我々の仕事は見えないものをあらゆる方法を使って可視化する事だと思います。
科学というのはざっくり理論、実験と別れます。我々は数学のように紙の上で24時間を思索に費やし続ける贅沢さは持ちあわせていませんが、実験でデータを出してそれを誰もがノーと言えない形で世の中に提示することも一つの特権です。
では、見えないものを論じる間はどう仕事を進めているのかということですが、そこは仮説の積み重ね、そして間接証拠の集合体からなるデータでその先を推測する事です。実際には推測したことのほとんどは間違いもしくは、後からかなりの修正を要するようなものがほとんどです。
ですから、人のデータを見た時もまずはタイトルに騙されないことは大事ですし、そもそもデータを注意深く見るまで、そのアブトラクトに書かれていることも「実験したグループの希望的観測」位にしか受け取りません。学生たちにサイエンスの論文を読ませて面白いのは、実に容易に書いてあることを信じようとすることです。見ていて怖いくらいです。(笑)
わざと、明らかに間違ったデータとその推論に間違いがあるものをわざわざ提示してあげてもなお、その修正が理解できない生徒が「本当に」沢山います。

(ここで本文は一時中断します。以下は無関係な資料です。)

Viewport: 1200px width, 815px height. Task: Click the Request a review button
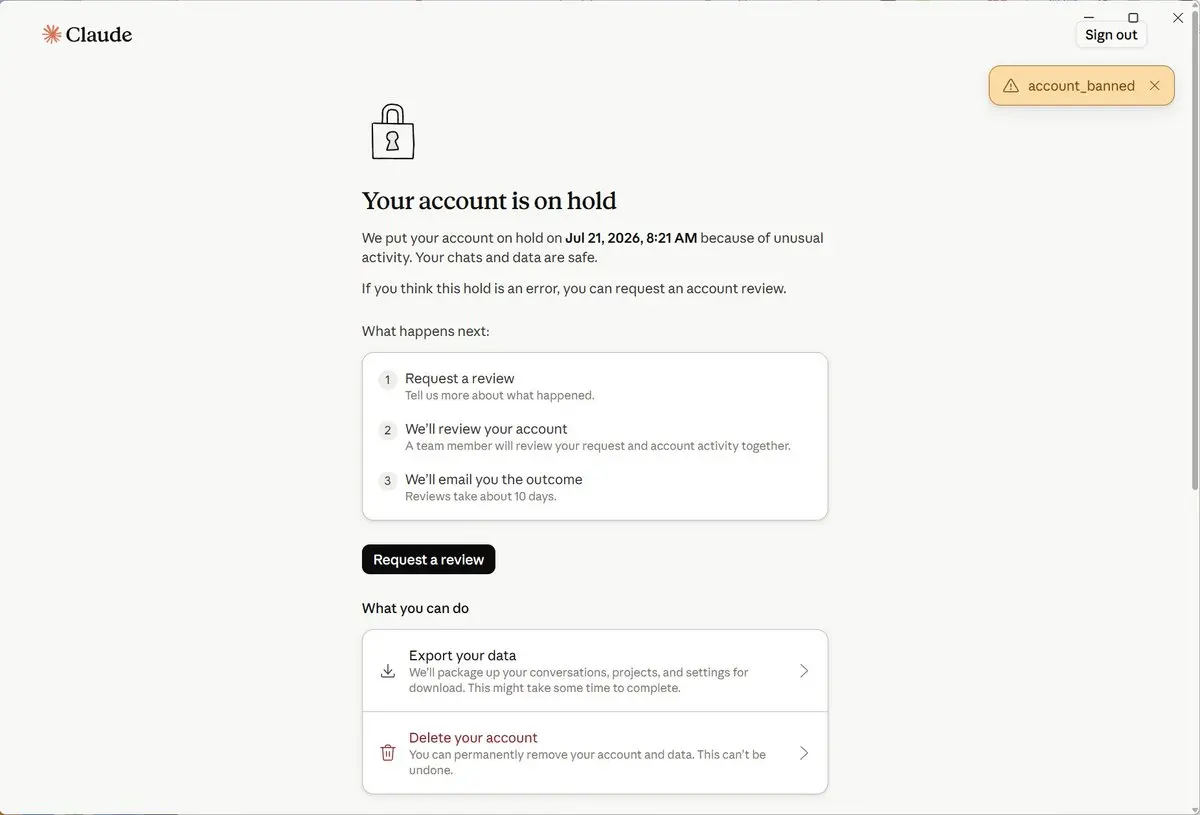428,559
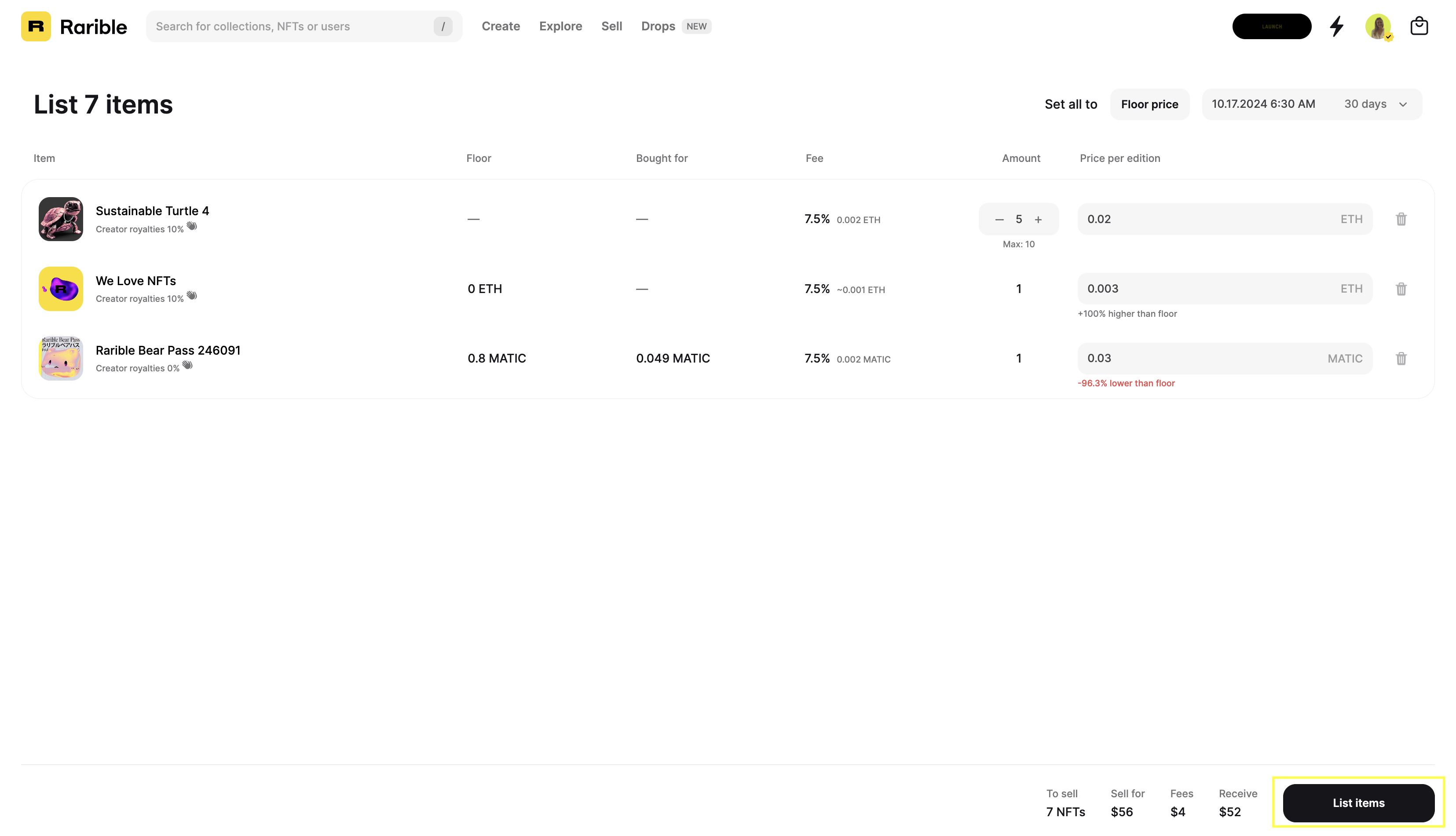Open the Drops menu
The image size is (1456, 836).
pyautogui.click(x=658, y=26)
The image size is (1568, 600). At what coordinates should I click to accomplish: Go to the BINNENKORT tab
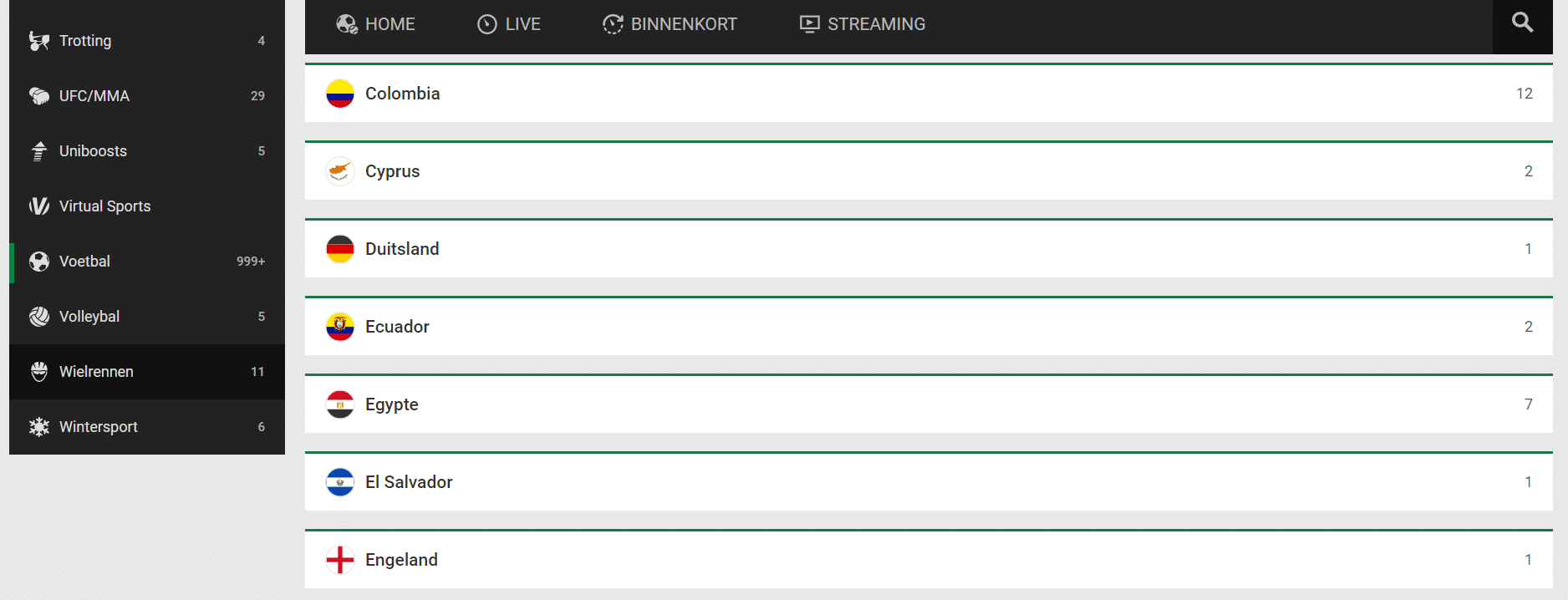[670, 24]

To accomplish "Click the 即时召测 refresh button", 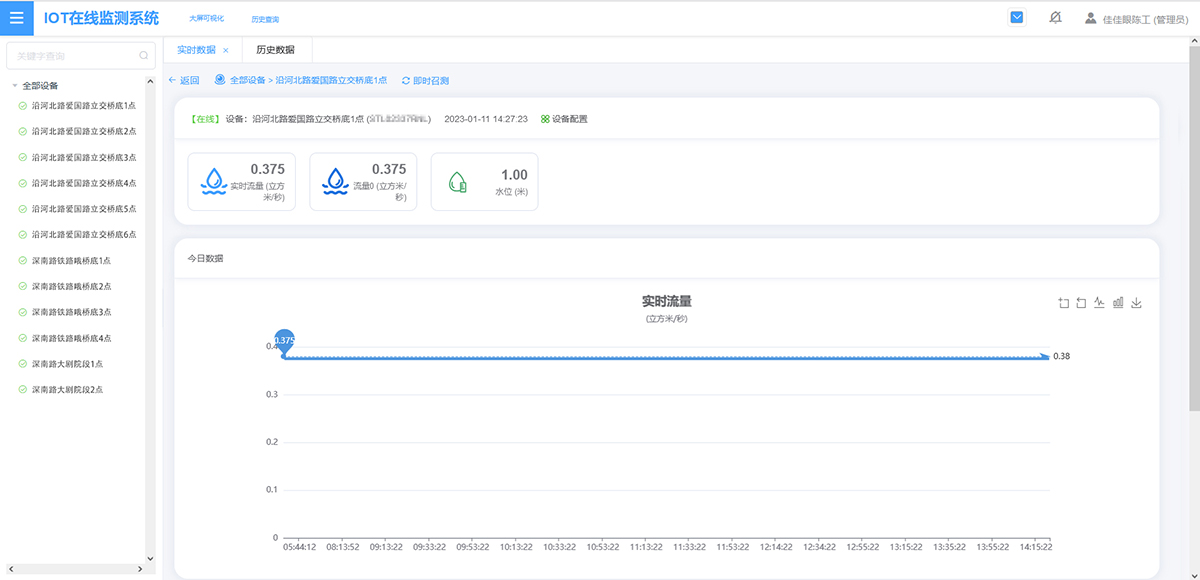I will pyautogui.click(x=425, y=80).
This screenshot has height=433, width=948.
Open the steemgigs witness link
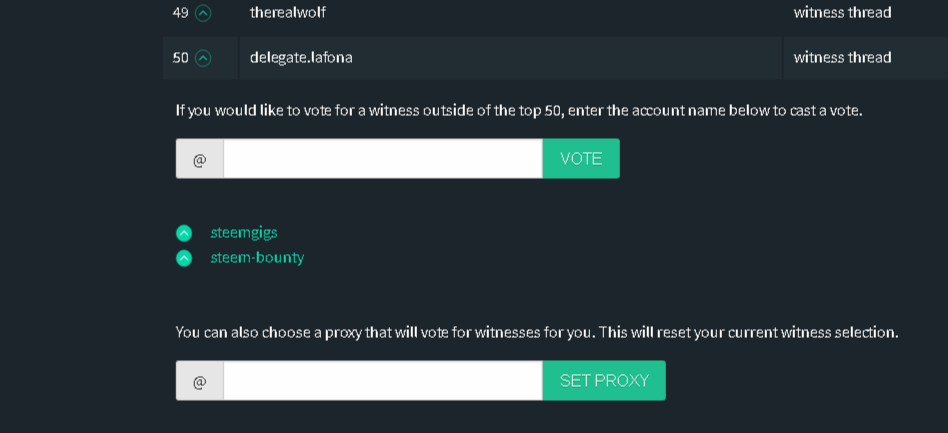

一体どうしたらこんなに簡単に書いてあることを信じることができるのかと、、、。これは「お勉強」が出来るとかできないとか言うような事とはあまり関係ないみたいですが(むしろ記憶優位で進学してきた人間にはこの手のことを信じやすい人間が多いのかも、、、。教科書を丸呑みする能力に長けた人間がこういう点でどうしようもない頑迷さを持っているのは御愛嬌、それとも宿痾でしょうか?)、彼らに講義をするときはこういった「洗脳状態」を解除する脱洗脳作業から入ります。
これを書き始めるとまた長くなるのでまたいつか機会があれば書きたいと思いますが、これ、結構、多分、カルトからの脱出に近いくらい治療が難しい人がいますね。まあ、個人的推測ですが。(笑)
ましてや生まれた頃から繰り返し繰り返し神の存在をアタリマエのこととして何万回も吹きこまれた人達がそれからなかなか脱出できないのは、人が呼吸に酸素を必要とするようなレベルで神を必要としているのかもしれません。
まあ、ラボではよっぽど気心の知れた人間以外とは宗教の話などしませんが。